La vita di Laila è un continuo viaggio. Nata ad Alessandria d’Egitto da padre egiziano e madre francese, comincia a manifestare i primi segni di inquietudine fin da bambina: rimane fuori fino a tardi girovagando per la città, rifiuta gli studi, ha una passione viscerale per la danza e il ballo.
Le similitudini con la vita di Matteo sono evidenti. Mandata a studiare in Francia da alcuni parenti della madre, la ragazza, anziché fare amicizia con le cugine (da notare i provocatori nomi delle due: Yvette e Claudette – del tutto simili, indaffarate a condividere oltre che la medesima stanza, anche le medesime aspirazioni di vita, i medesimi studi, i medesimi svaghi di ragazze facoltose e ben educate, tali e quali alla sorella maggiore di Matteo) utilizza il denaro inviatogli non per gli studi ma per frequentare una scuola di danza.
In uno dei suoi lunghi viaggi di esplorazione attraverso Parigi, scopre per caso un negozio di articoli indiani, e la compagnia di ballo del maestro Krishna. E’ un’illuminazione. Scappa di casa (i genitori e i parenti, a quanto sembra, non avranno più notizie di lei) e impara l’arte del ballo. Viaggerà fino in Italia, dove conoscerà le più influenti dame dell’alta società veneziana. Si spingerà addirittura fino a New York, per approdare alla fine a Bombay. Arrivata in India, lascia Krishna e la compagnia di danza, alla ricerca della vera illuminazione.

La strada percorsa da Laila è molto simile a quella di Matteo. La ragazza, di intelligenza acuta e inquieta, si lascia trasportare completamente dal viaggio, abbandonando il suo passato e il suo presente, incurante delle conseguenze. Alla fine, dopo molte peripezie, dopo aver incontrato saggi veri e fasulli, ecco la sua verità, l’incontro con il maestro maestro Sri Aurobindo.

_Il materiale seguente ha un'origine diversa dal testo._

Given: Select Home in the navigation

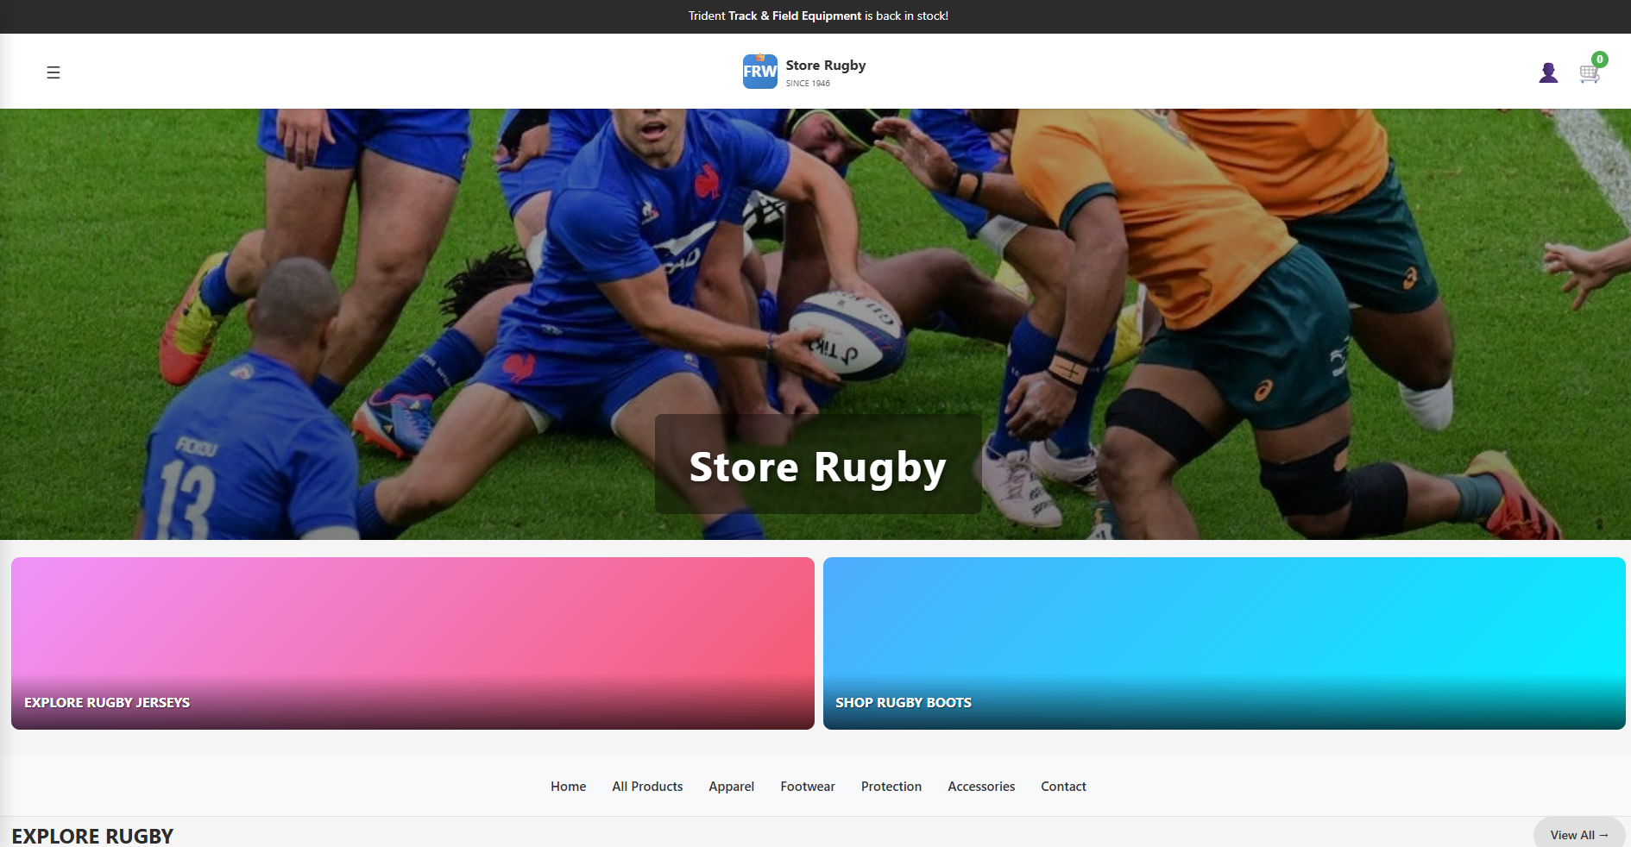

A noi rimane l’arduo compito di stabilire se Laila e Matteo abbiano incontrato davvero l’illuminazione che cercavano, o se abbiano visto soltanto ciò che con la più drammatica intensità desideravano vedere.

Vorremmo soffermarci da ultimo sul ruolo di Giacomo e Isabel. Già dalle prime pagine capiamo come i due ragazzini siano minati nel profondo dalla vita peregrina a cui sono stati costretti, un continuo errare tra luoghi e affetti. I bambini non hanno punti di riferimento: il padre non è mai vissuto insieme a loro, la madre è in viaggio da tempo.
Isabel cerca di sembrare più grande della sua età, ma allo stesso tempo chiede l’affetto di chi le sta vicino, e si comporta con Giacomo in maniera ambivalente: da una parte, cerca di proteggerlo assumendo il ruolo della madre assente, dall’altra è dispettosa e a tratti crudele, come spesso lo sono i bambini più irrequieti. Isabel è Matteo, e la nonna ne è consapevole. Inquieta e curiosa, irriverente e passionale, non esita a gloriarsi della sua nascita e della sua educazione indiana.
Giacomo invece sembra più tranquillo, ma ribolle nel profondo. Anche se, come Isabel, soffre la vita a casa dei nonni e la loro presenza, è taciturno e sottomesso, introverso e sensibile. Lo troviamo, la prima volta in cui ci viene presentato, seduto in giardino, intento a ricamare un girasole di lana su un cartoncino.
Senza inoltrarsi nei particolari della raffinata analisi psicologica dei due bambini, è evidente come l’autrice si sforzi di indicarli al lettore come le uniche, vere e tangibili conseguenze delle scelte di Matteo e Sophie, che risultano così ancora più colpevoli.
Itaca è Ulisse che torna a casa, è la famiglia di Sophie e di Matteo, sono i loro due bambini. Ma né Matteo né Sophie saranno abbastanza saggi da capire ciò che Itaca vuole significare (pag. 1, la poesia di Constantinos Kavafis che dà il titolo al libro).

L’opera richiede una lettura lenta e accurata, per gustare appieno le dettagliate e complesse sfumature psicologiche sottese ai personaggi descritti. Malgrado le descrizioni particolareggiate che superano in numero i dialoghi, l’attenzione del lettore è sempre viva e il libro scorre fluido. Da leggere con calma e in maniera continuativa, per non rischiare di smarrirsi tra le vicende di Laila, Isabel e Giacomo, Matteo e Sophie, visti gli scarti temporali che le separano.